Katy B, "On a Mission" (Rinse/Columbia)
To hear what Katy B does so well, dig up "Hold Me," her collaboration with the Count & Sinden from their 2010 album "Mega Mega Mega." The beat is vibrant and sinister, all wobbly bass lines and clanging percussion. But atop it all Katy B sings smoothly and sweetly. Her soft voice turns a challenge into a seduction.
That's what this young singer's been doing for the past couple of years, mostly alongside DJ Zinc and Geeneus, the founder of Rinse FM, the onetime London pirate station gone legit -- ground zero for grime, dubstep and funky. "On a Mission," Katy B's solo debut, takes that crossover even further, turning each of those sometimes abrasive styles into soft beds.
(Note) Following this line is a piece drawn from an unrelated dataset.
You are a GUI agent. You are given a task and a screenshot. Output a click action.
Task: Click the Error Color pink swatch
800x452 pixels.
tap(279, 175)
Here she massages the visceral throb of dubstep, and on "Why You Always Here," it's funky, with echoes of its older cousin 2-step garage, that gets finessed. As a singer Katy B knows just how far she can push herself, but sometimes, in seeming sympathy, the production, largely by Geeneus and Zinc, tends softer. But on less challenging songs like "Go Away" and "Disappear," that leaves her with less to do, and it shows.
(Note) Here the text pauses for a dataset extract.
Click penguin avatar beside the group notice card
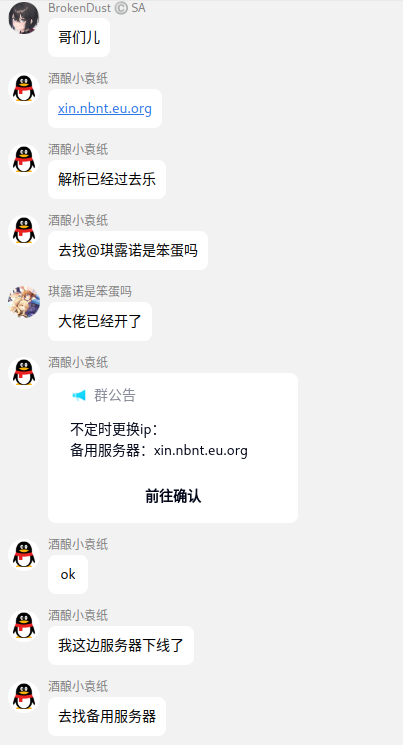The height and width of the screenshot is (745, 403). tap(24, 373)
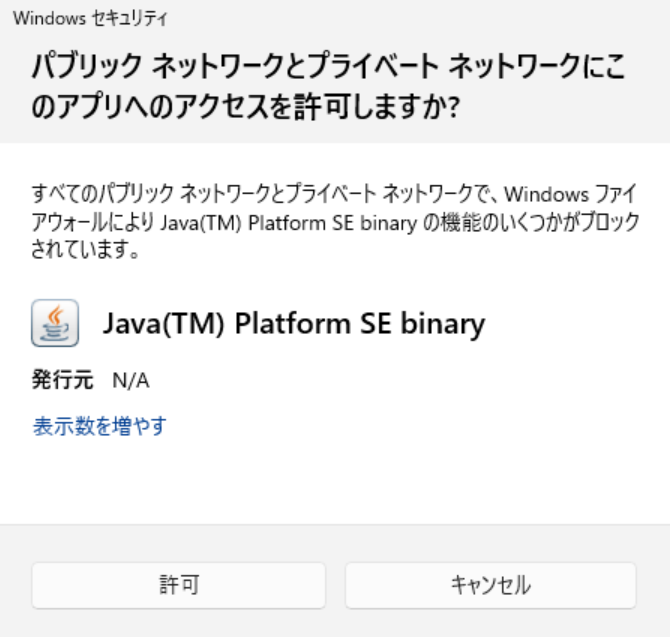Click the words Windows ファイ in the description
Screen dimensions: 670x637
pos(571,192)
If Katy B were a more dynamic songwriter, it would help, but she can be wordy. And sometimes she's inflecting more than singing, especially when she slips into fake patois, as on "Hard to Get." The contrast is starkest on "Lights On," a duet with Ms. Dynamite, who knows how to laser-target her melodies. Here she fires darts, while Katy B glides in afterward to smooth over the damage.
NEW YORK TIMES
Tori Amos, "Night of Hunters" (Deutsche Grammophon)
Amos's 12th studio album might not be the best of her career, but it's certainly the bassooniest. Diving headfirst into the instrumentation and compositional approach of classical music, "Night of Hunters" hews closer to "Peter and the Wolf" than "Little Earthquakes," as dark woodwinds constantly honk and erupt through the symphonic settings of Amos' songs.
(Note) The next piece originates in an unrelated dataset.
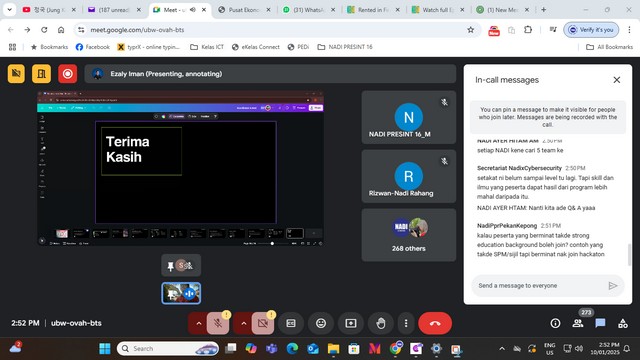The image size is (640, 360).
Task: Click the 268 others participant tile
Action: (x=409, y=235)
The 72-minute result feels less like an opera than a ballet with lyrics standing in for the dancing. The story line involves shape-shifting spirit guides and Irish time travel to a land of ancient gods, all dismayingly in the service of what is at its core the tale of a bad breakup. If a songwriter goes all out with talk of fire muses, glass forests, and ancient tree alphabets, perhaps it shouldn't be because she's sad about a boy.
If it all seems a bit silly to you, then you probably haven't made it this far with Amos, anyway. Even so, there's a brief run midway through --from "Job's Coffin" to "Edge of the Moon" -- where Amos' ambition settles a bit, and the other instruments serve her piano rather than each chattering along in its own conversation.
But the bulk of the album's melodies and arrangements are too busily discursive to hum after the fact, making it tough for "Night of Hunters" to do what Amos set out to do: haunt the listener.